== Task ==
Would you output the lines from the one containing "Select the blue bloom recent image" through the final line of the entries, exactly and with pictures omitted?
(Data Opens)
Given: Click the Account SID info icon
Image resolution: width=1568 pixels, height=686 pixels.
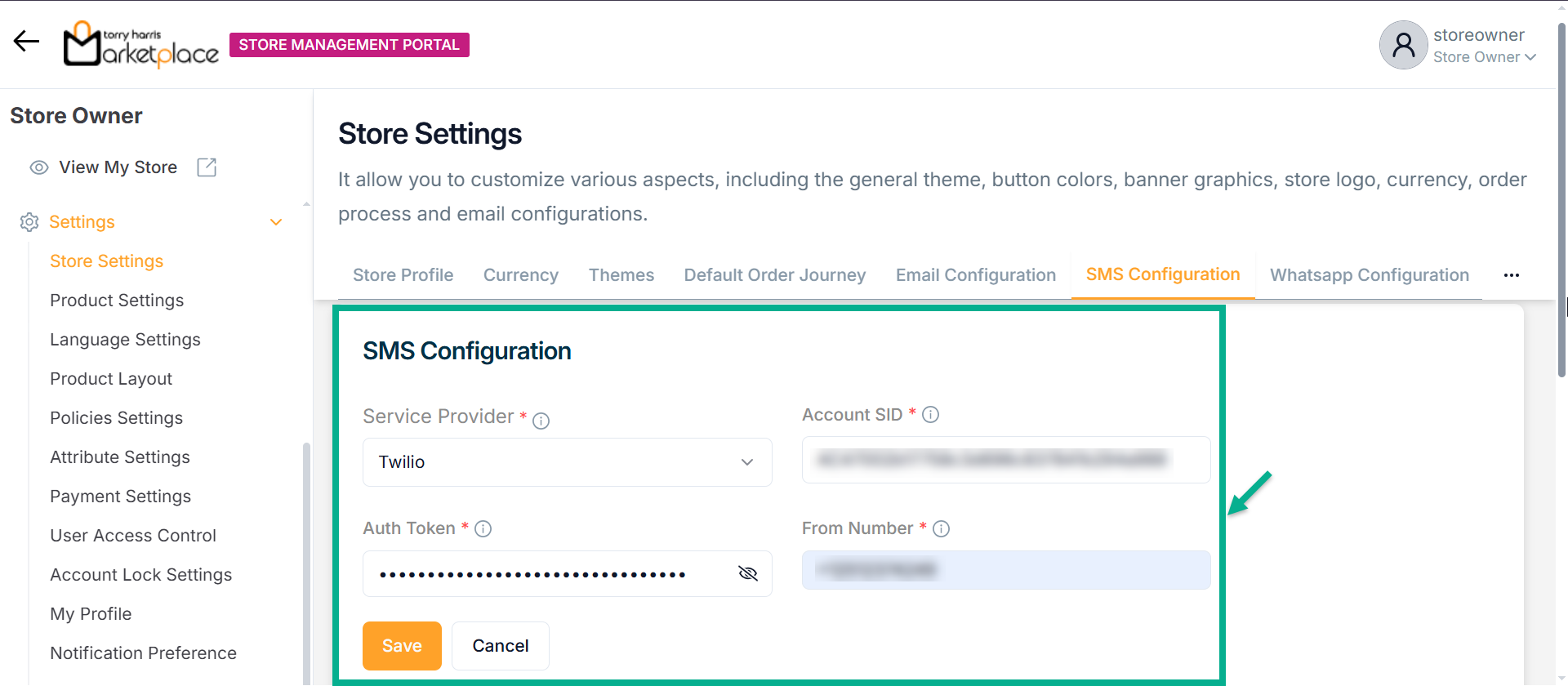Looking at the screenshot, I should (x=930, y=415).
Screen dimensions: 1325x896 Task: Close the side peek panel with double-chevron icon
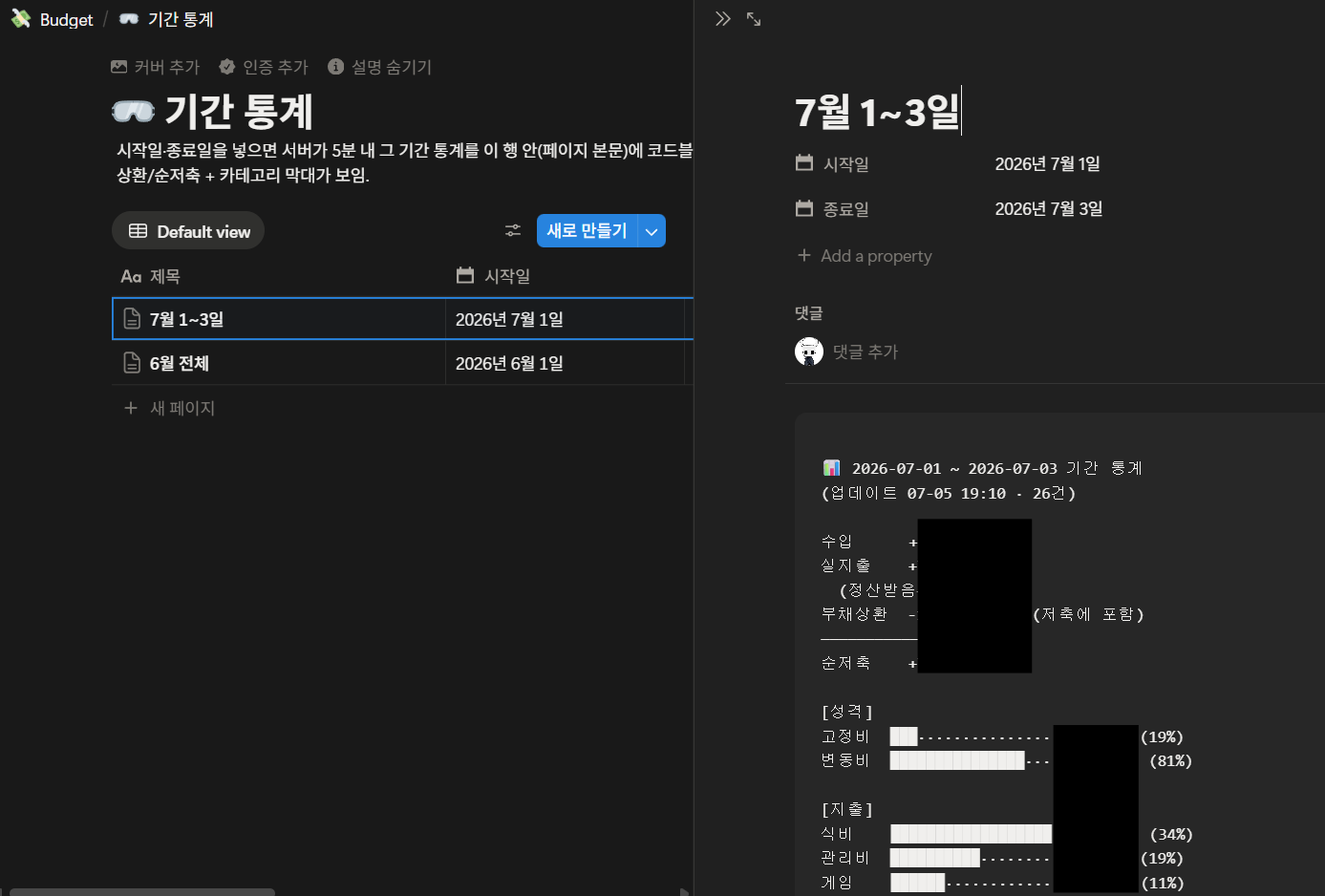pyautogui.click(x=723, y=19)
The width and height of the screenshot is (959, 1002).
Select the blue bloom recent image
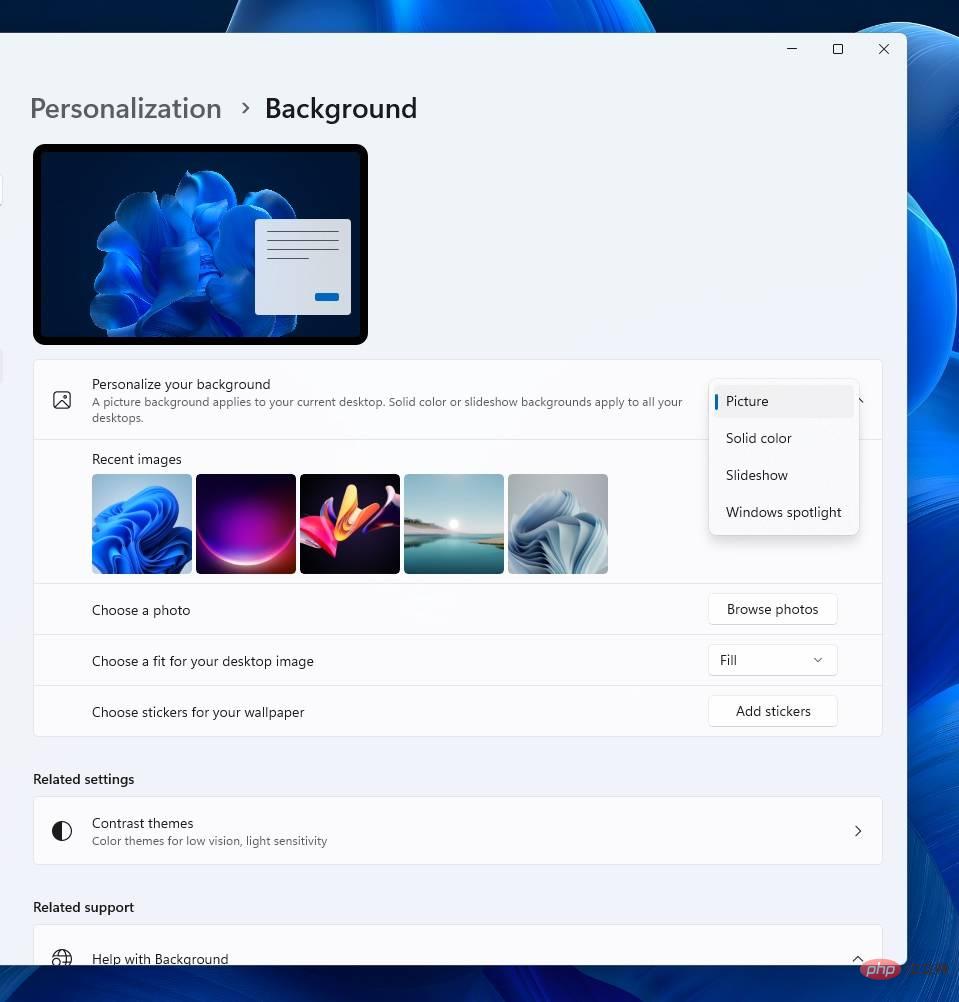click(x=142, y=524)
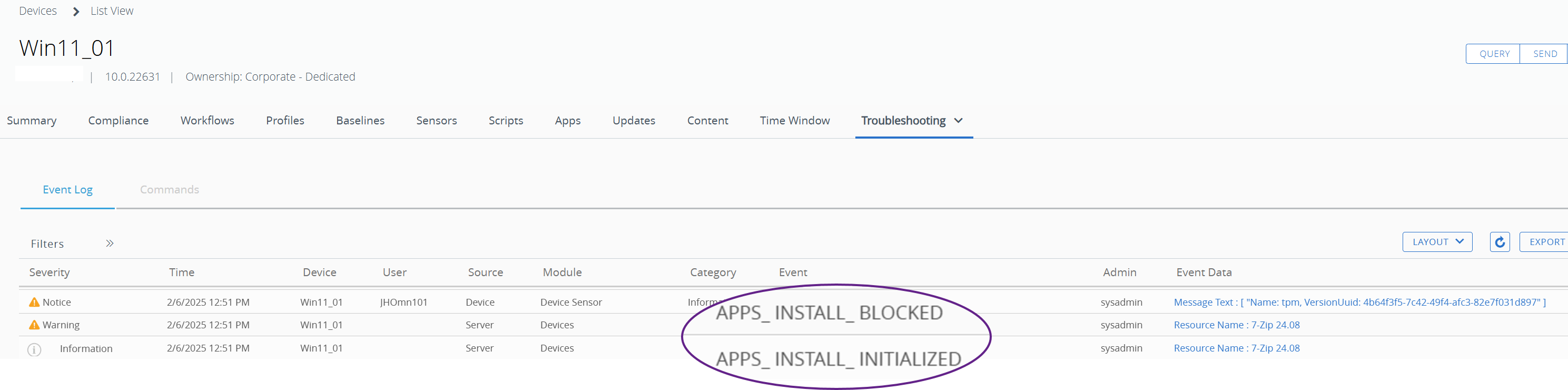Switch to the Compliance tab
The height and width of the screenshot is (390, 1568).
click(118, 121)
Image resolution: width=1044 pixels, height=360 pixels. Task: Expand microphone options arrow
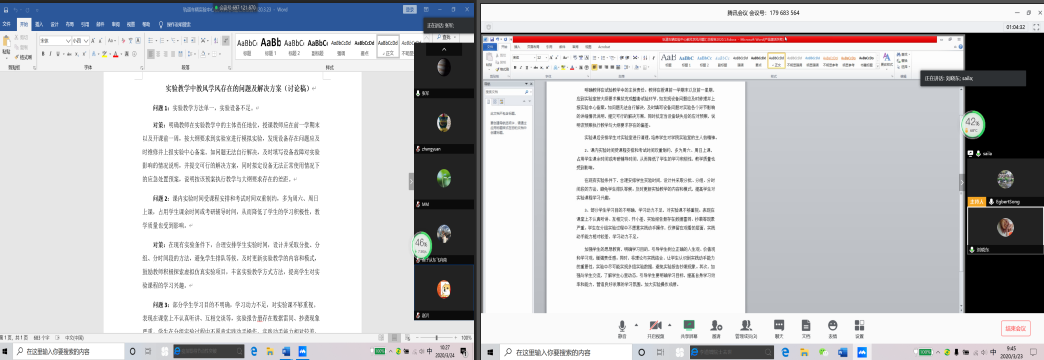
(Data Closes)
== Finished exercise ==
Select the blue bloom recent image
click(x=142, y=524)
Switch to the Compliance tab
The height and width of the screenshot is (390, 1568).
click(118, 121)
Image resolution: width=1044 pixels, height=360 pixels. Task: Expand microphone options arrow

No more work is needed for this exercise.